**What needs to be done:** The following data has a line with "You are a GUI" and a line with "Image resolution: width=1920". Write out exactly those lines and all the lines between them.

--- Source data Enclosed Below ---

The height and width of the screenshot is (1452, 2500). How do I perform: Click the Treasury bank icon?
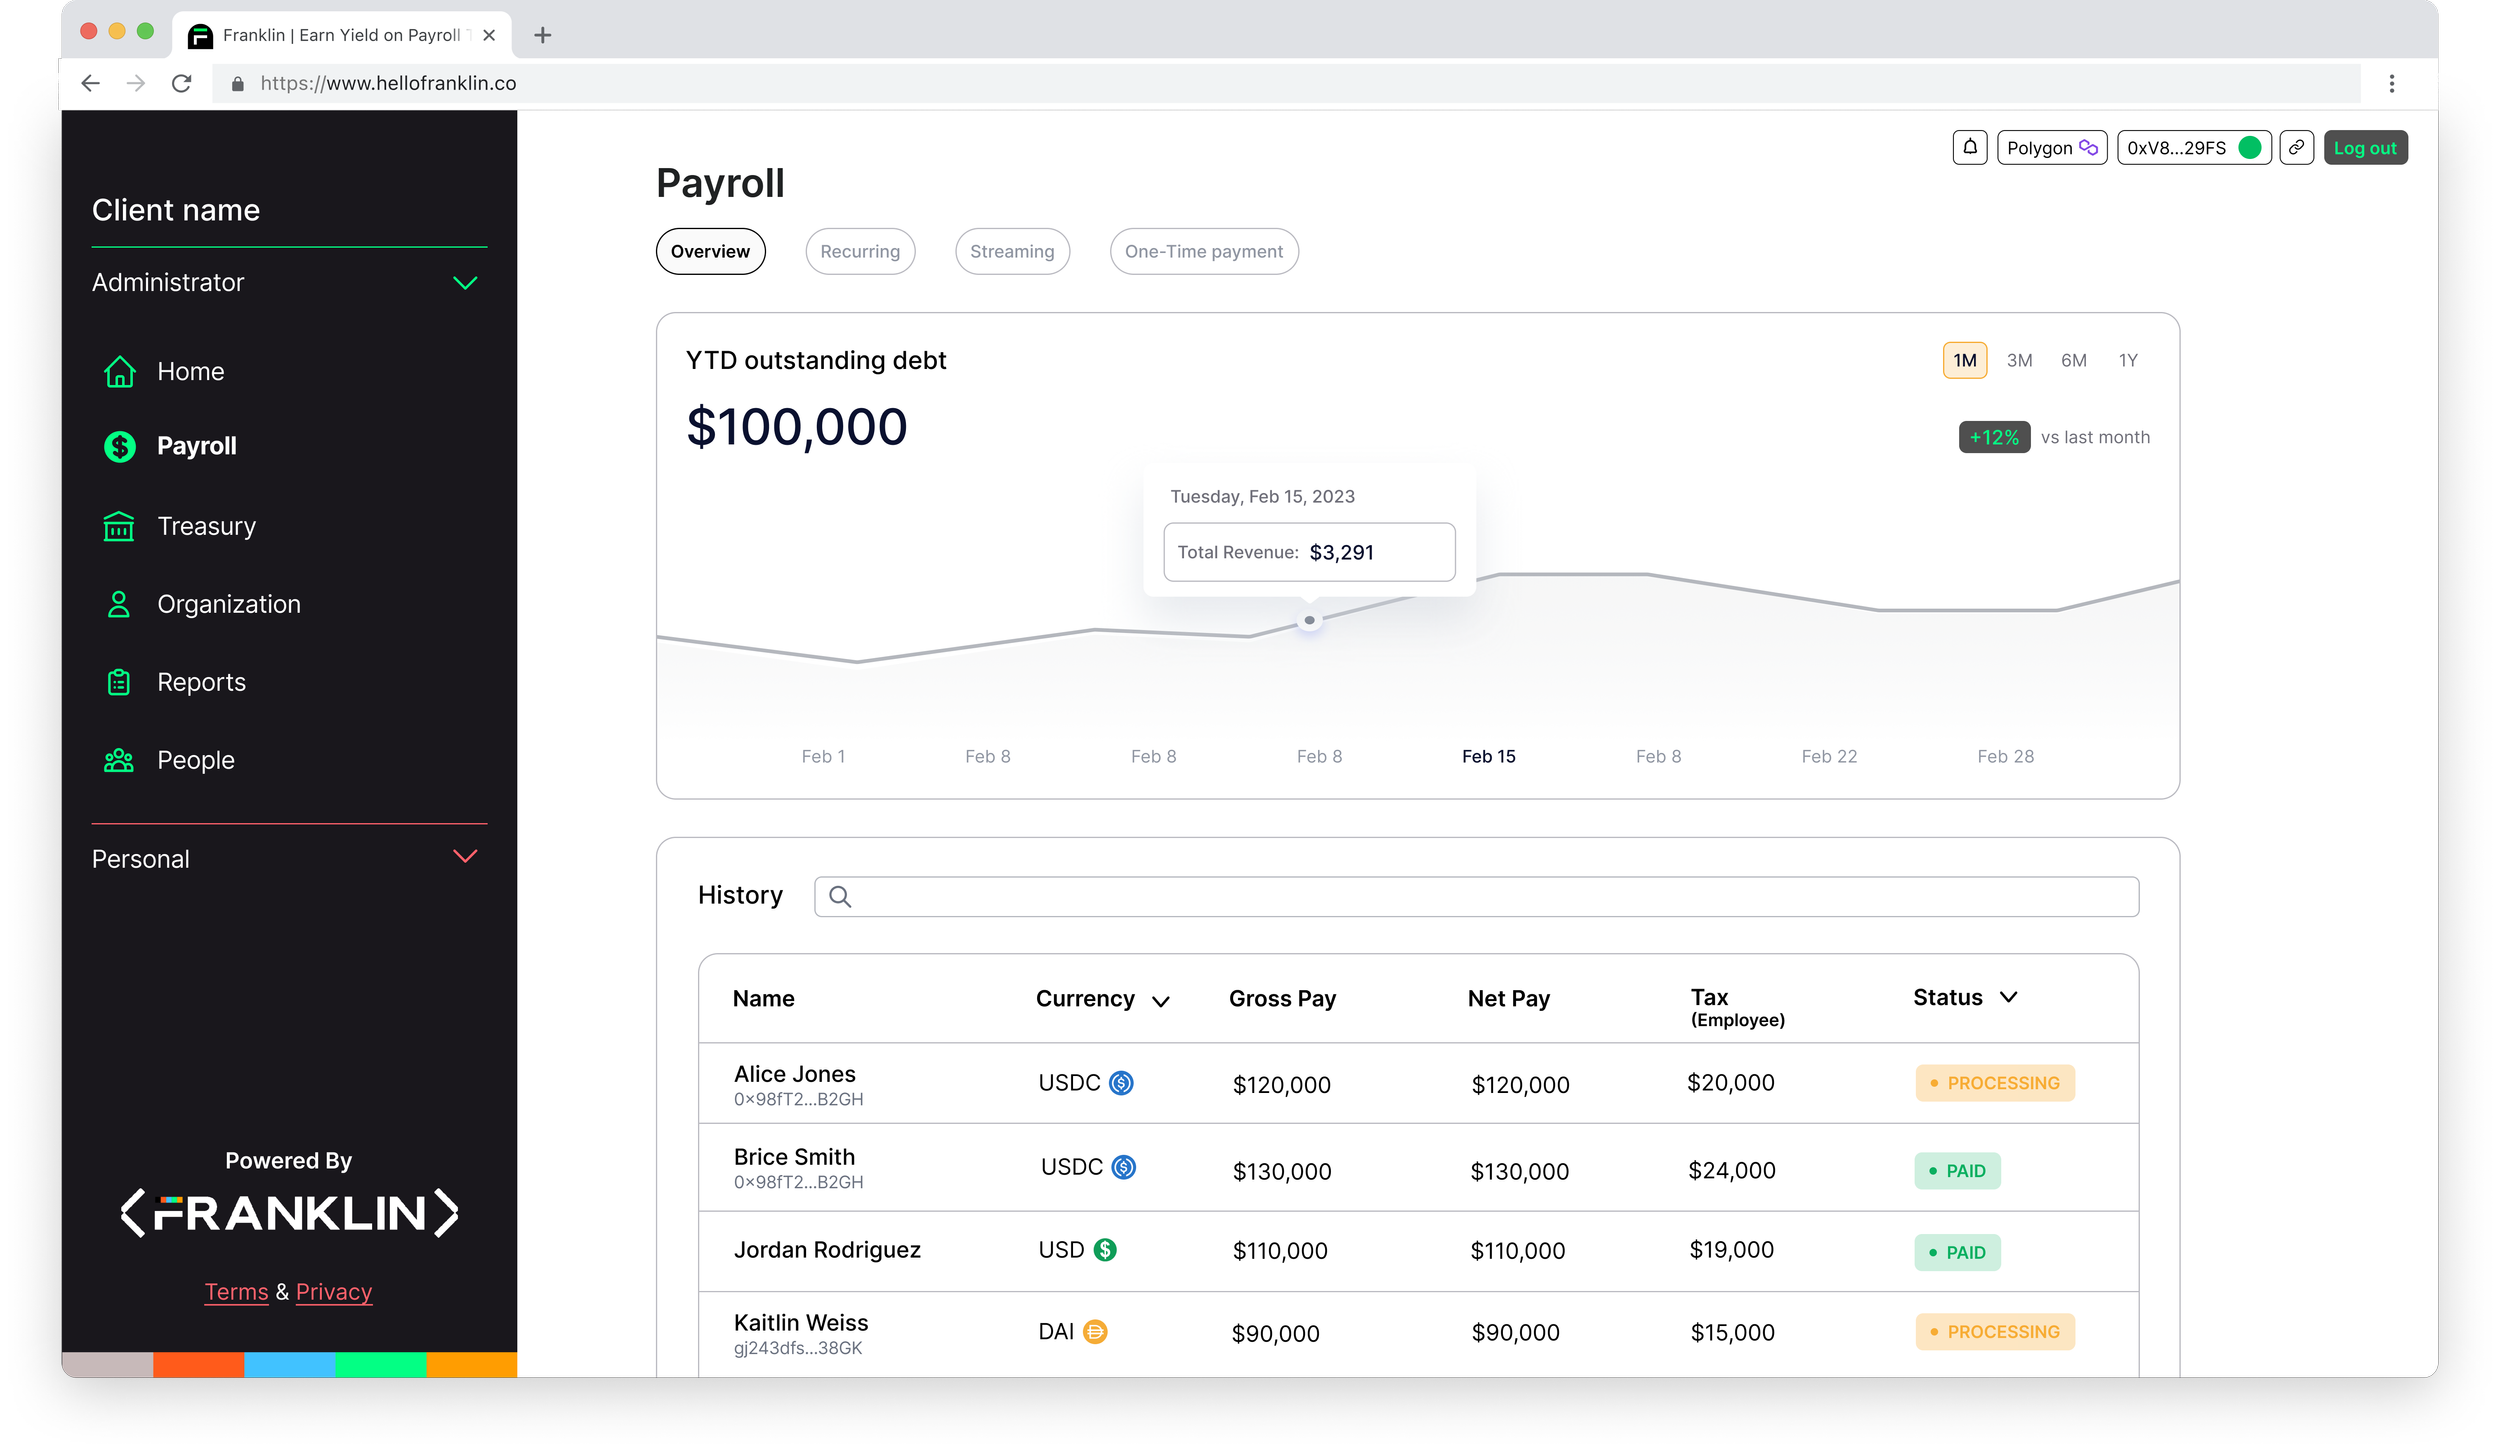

--- End of Enclosed Source data ---
--- Source data Enclosed Below ---

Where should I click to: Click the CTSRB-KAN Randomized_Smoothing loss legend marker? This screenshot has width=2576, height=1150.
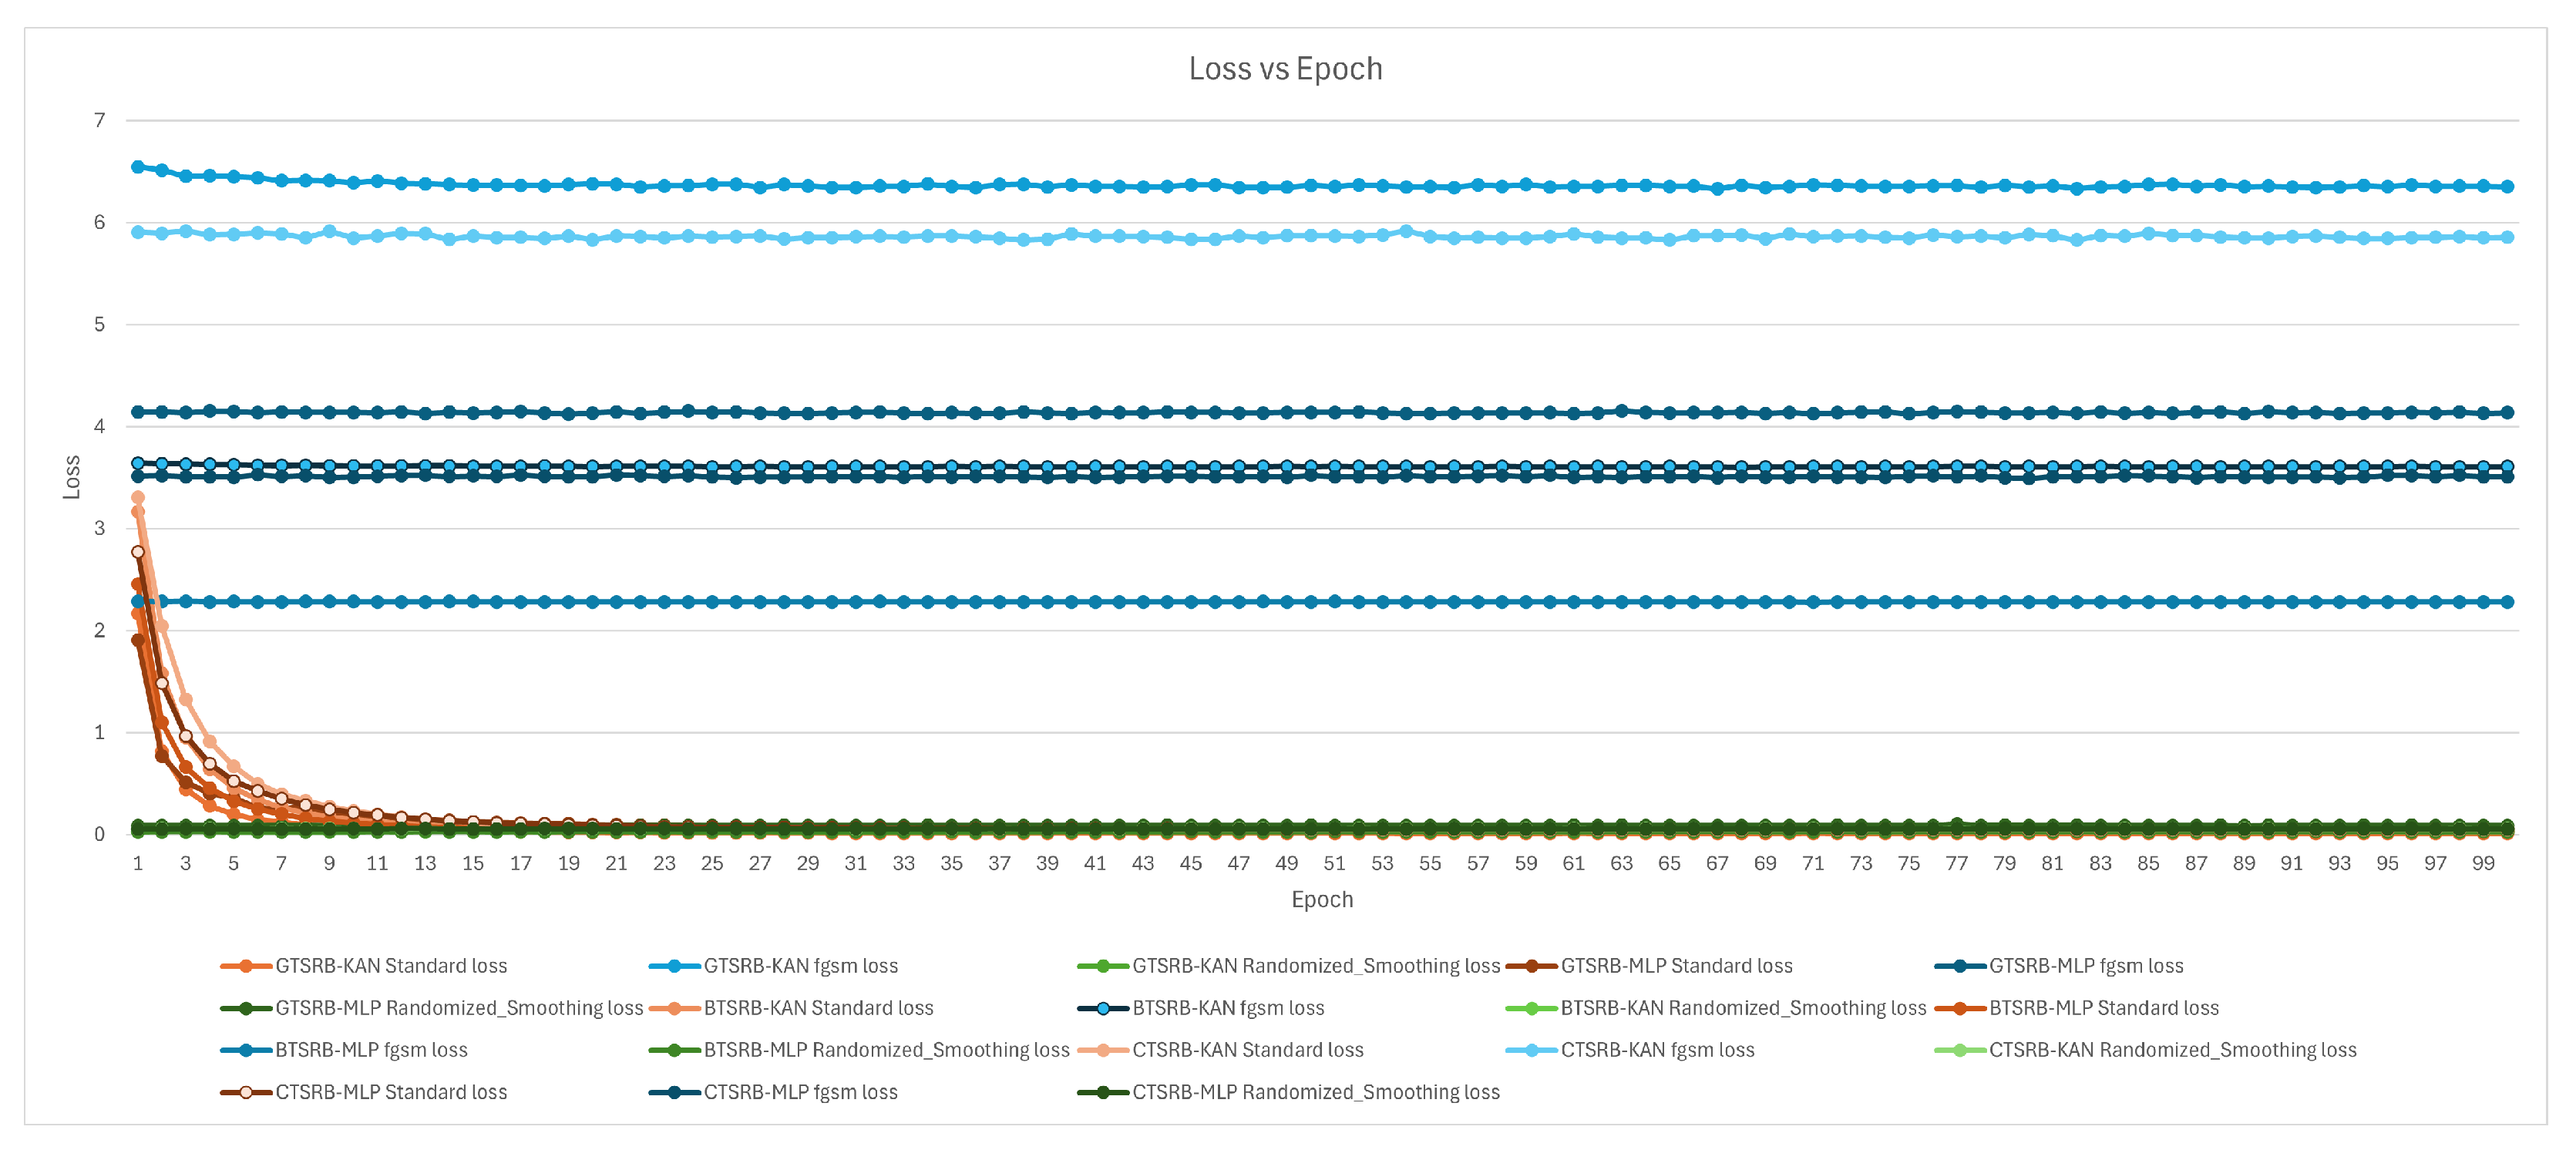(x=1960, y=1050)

--- End of Enclosed Source data ---
--- Source data Enclosed Below ---

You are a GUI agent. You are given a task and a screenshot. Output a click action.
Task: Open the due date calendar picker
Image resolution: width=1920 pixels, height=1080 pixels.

--- End of Enclosed Source data ---

**Output for this task:**
You are a GUI agent. You are given a task and a screenshot. Output a click action.
Task: Open the due date calendar picker
Image resolution: width=1920 pixels, height=1080 pixels.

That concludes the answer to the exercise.